Me llamo Kinsey Milhone. Soy investigadora privada y propietaria de la agencia Investigaciones Milhone. Soy mujer, tengo treinta y ocho años, me he divorciado dos veces y no tengo hijos. Y así pienso seguir mediante el uso escrupuloso de las píldoras anticonceptivas. 

Por eso, mientras observo curiosa y desconcertada las nuevas relaciones de los vecinos del barrio ( chiquillos que crecieron y se van en bici con las novias... cosas así), estos días he estado en Santa Teresa, California, la ciudad ficticia donde vive y trabaja Kinsey, la ciudad que se inventó Ross Macdonald y que no es más que una versión de Santa Bárbara, California. 

Una presencia constante en la vida de Kinsey es Henry, su casero, su vecino, su amigo octogenario. Con él, suele cenar en el bar de Rosie. 

El local de Rosie no era un sitio popular. La decoración, si es que se la podía denominar así, era demasiado hortera para una clientela sofisticada, y el ambiente demasiado rancio para seducir a los más jóvenes. (...) Con la esperanza de ganarse la lealtad de sus parroquianos, Rosie había comprado una máquina de hacer palomitas. (...) El tufillo a aceite caliente y a granos de maíz quemados proporcionaba un contrapunto acre al aroma de las especias húngaras que impregnaba el ambiente del local

Los libros de Sue Grafton me los llevaba en préstamo de una biblioteca pública de mi ciudad. Era una biblioteca pequeña, en la que se pavoneaba, orgulloso, el fichero de madera y múltiples cajones que atesoraban el SABER: apellido, título, materia... ¡Signatura!

También la investigadora Milhone va a la Biblioteca. Ella, a realizar su trabajo.

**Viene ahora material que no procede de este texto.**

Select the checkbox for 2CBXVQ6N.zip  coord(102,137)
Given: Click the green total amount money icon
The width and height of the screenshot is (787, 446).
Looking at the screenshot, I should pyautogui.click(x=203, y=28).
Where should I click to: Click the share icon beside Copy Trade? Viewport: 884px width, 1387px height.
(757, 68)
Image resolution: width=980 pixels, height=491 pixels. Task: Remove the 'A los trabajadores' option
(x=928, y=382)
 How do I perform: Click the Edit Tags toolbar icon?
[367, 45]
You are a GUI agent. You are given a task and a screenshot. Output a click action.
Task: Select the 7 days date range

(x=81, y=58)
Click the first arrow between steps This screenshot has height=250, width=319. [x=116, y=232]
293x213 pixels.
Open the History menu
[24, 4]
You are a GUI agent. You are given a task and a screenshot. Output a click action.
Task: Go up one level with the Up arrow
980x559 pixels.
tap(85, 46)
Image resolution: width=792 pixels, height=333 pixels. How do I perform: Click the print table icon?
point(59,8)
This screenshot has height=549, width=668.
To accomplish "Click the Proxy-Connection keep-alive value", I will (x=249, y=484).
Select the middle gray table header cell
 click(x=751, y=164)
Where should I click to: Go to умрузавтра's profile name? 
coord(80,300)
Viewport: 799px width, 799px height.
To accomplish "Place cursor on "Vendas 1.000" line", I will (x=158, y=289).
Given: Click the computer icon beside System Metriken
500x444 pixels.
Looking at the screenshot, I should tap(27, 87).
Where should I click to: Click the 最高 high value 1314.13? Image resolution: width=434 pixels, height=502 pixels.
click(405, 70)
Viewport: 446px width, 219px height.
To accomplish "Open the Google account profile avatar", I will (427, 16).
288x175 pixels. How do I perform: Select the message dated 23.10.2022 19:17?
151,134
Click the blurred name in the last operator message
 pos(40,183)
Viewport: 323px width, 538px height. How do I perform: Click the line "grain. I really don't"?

Me acerqué al mostrador principal, donde una bibliotecaria seleccionaba libros y luego los colocaba en un carrito para devolverlos a las estanterías. Según su placa identificativa, se llamaba Sandy Klemper y era la jefa de la biblioteca. Parecía recién salida de la universidad: una rubia de veintipocos vestida con una blusa blanca, un jersey verde menta y una falda de tweed verde y gris.
La bibliotecaria levantó la cabeza y me sonrió abiertamente.

-¿En qué puedo ayudarla?

Yo, a viajar.

-¿Tiene El Alfabeto del Crimen? Es que me mudo a Santa Teresa, California.